The English colloquialisms “turn out to be a pig in a poke” or “buy a pig in a poke” mean that something is sold or bought without the buyer knowing its true nature or value. The phrase can also be applied to accepting an idea or plan without a full understanding of its basis.

In the middle ages, con artists would often put a dog or a cat in a bag, commonly called a “poke” and sell it as a suckling pig to an unsuspecting customer. Last week, legislators were placed in a similar situation regarding SB 441.

As you will recall, SB 441 originated in the Senate when legislators who had imposed the nation’s deepest cuts on Oklahoma’s public schools became embarrassed after the national news carried stories about Oklahoma’s four-day school weeks and the lack of emphasis that Oklahoma places on public education.

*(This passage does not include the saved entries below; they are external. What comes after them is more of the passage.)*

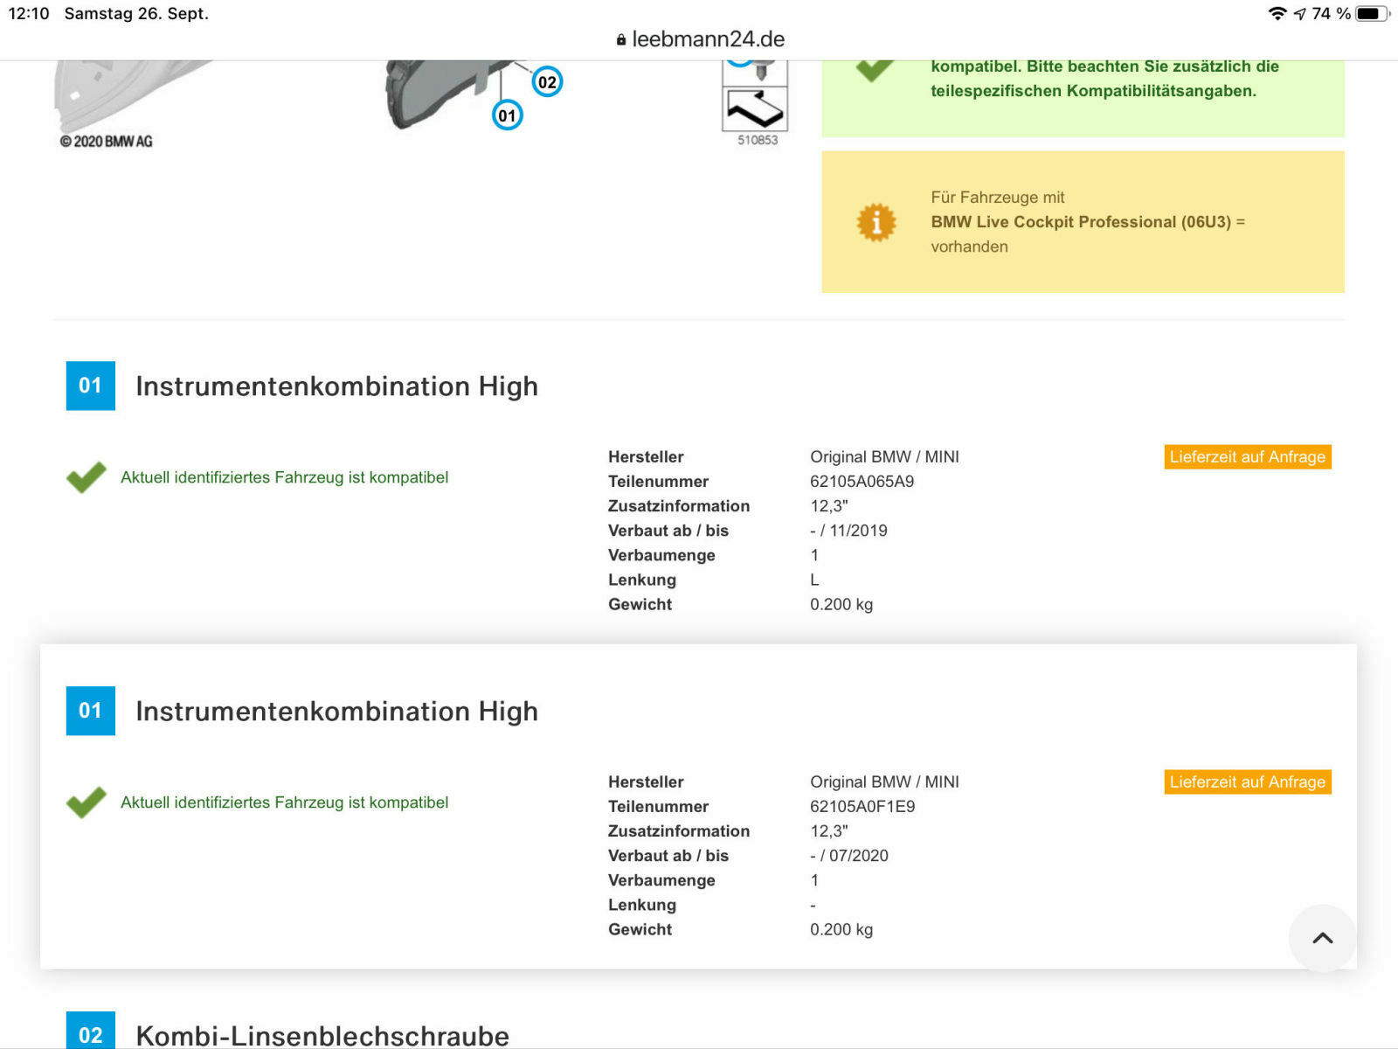
Task: Click the second Lieferzeit auf Anfrage button
Action: click(1248, 782)
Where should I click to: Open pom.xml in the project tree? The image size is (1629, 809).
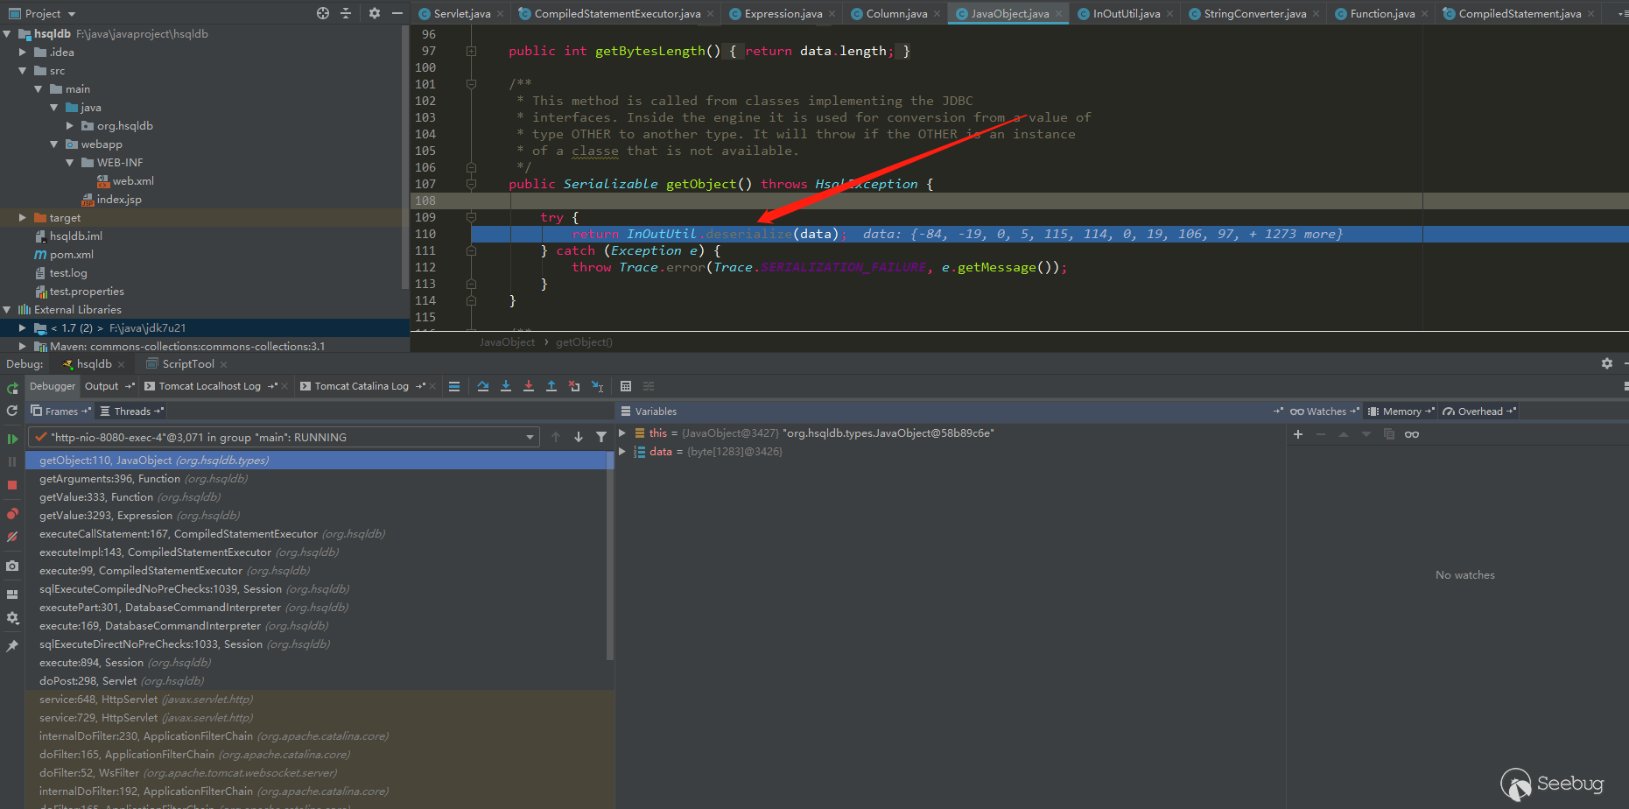click(71, 255)
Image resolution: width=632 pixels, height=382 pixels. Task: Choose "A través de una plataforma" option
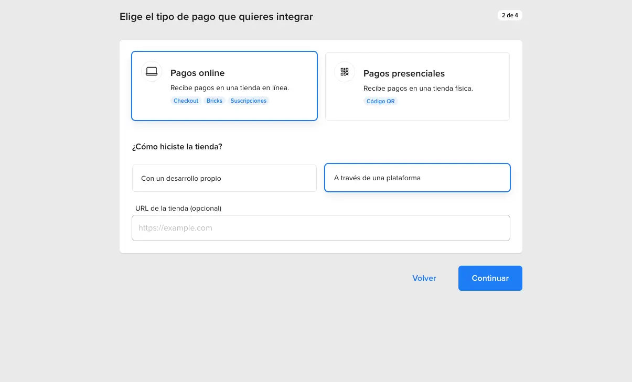[x=417, y=178]
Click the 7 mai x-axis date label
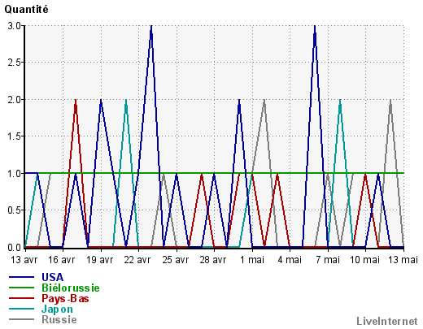This screenshot has height=329, width=423. (328, 260)
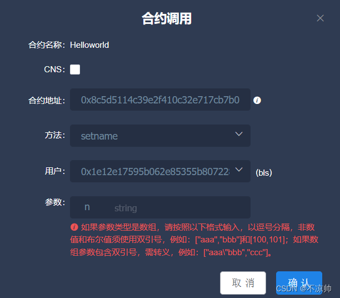Screen dimensions: 340x298
Task: Click the 取消 button
Action: pyautogui.click(x=243, y=283)
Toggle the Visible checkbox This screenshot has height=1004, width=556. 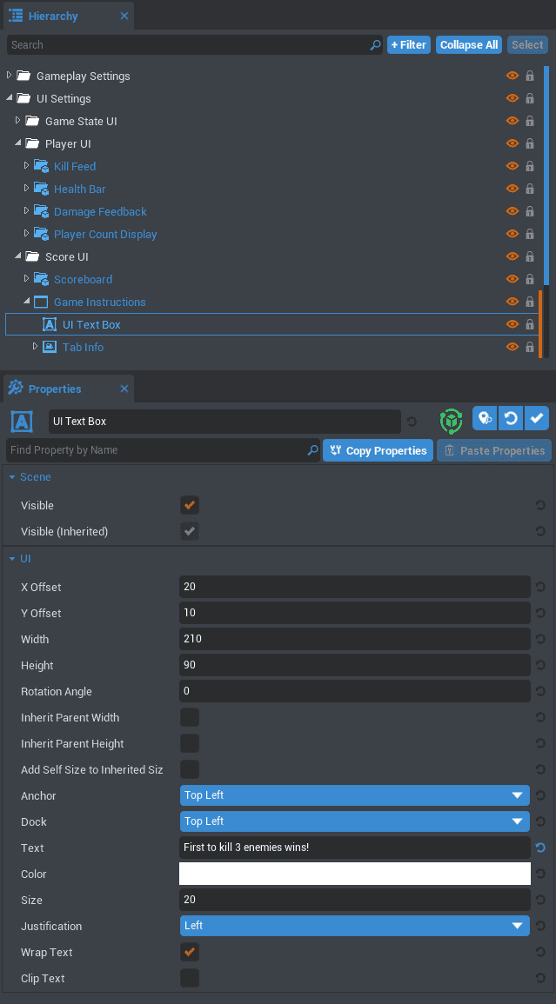coord(189,505)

The bill added no funding to public schools but was a dictatorially arrogant legislative directive that the nearly 100 financially strapped state school districts that had resourcefully found a way to educate students despite draconian cuts return to a five-day per week calendar.

Then things got messy. Apparently fearing that legislators on the Common Education Committee would not vote in favor of a stand-alone directive for five day school weeks, the House speaker sent the bill to the Rules Committee, twice. The Rules Committee, fearing that the full House would not vote in favor of the mandate, sweetened the pot by adding a section granting every teacher in the state a $1,200 per year raise.

What the speaker and the Rules Committee forgot was that the drafters of Oklahoma’s Constitution foresaw the danger of passing a bad bill by attaching a good bill to it. In Oklahoma that is referred to as violating the constitutional single subject rule and reminds me of the family whose baby was so ugly that they had to tie a piece of bacon around his neck to get the dog to play with him.

Thus, during an evening session last week SB 441 came to the house floor. Representatives who didn’t want to vote for the unfunded mandate were enticed to hold their noses and vote for a teacher pay raise. Likewise, legislators who did not want to take away from local school boards the ability to tailor class hours, days and school calendars to the best benefit of the local school district were assured by their leadership that rural communities would be forgiving if teacher pay in Oklahoma was increased.

Proponents of SB 441 also claimed that certain schools might be able to avoid the five-day week mandate if they could meet the guidelines of the Oklahoma Department of Education. Frustratingly, the rules and guidelines of the Oklahoma Department of Education have not yet been written. Rural schools across the state were skeptical about the unwritten standards. After all, the future, unknown rules would be written by the same State Department of Education that has been trying to close and consolidate successful and economical rural school districts for years.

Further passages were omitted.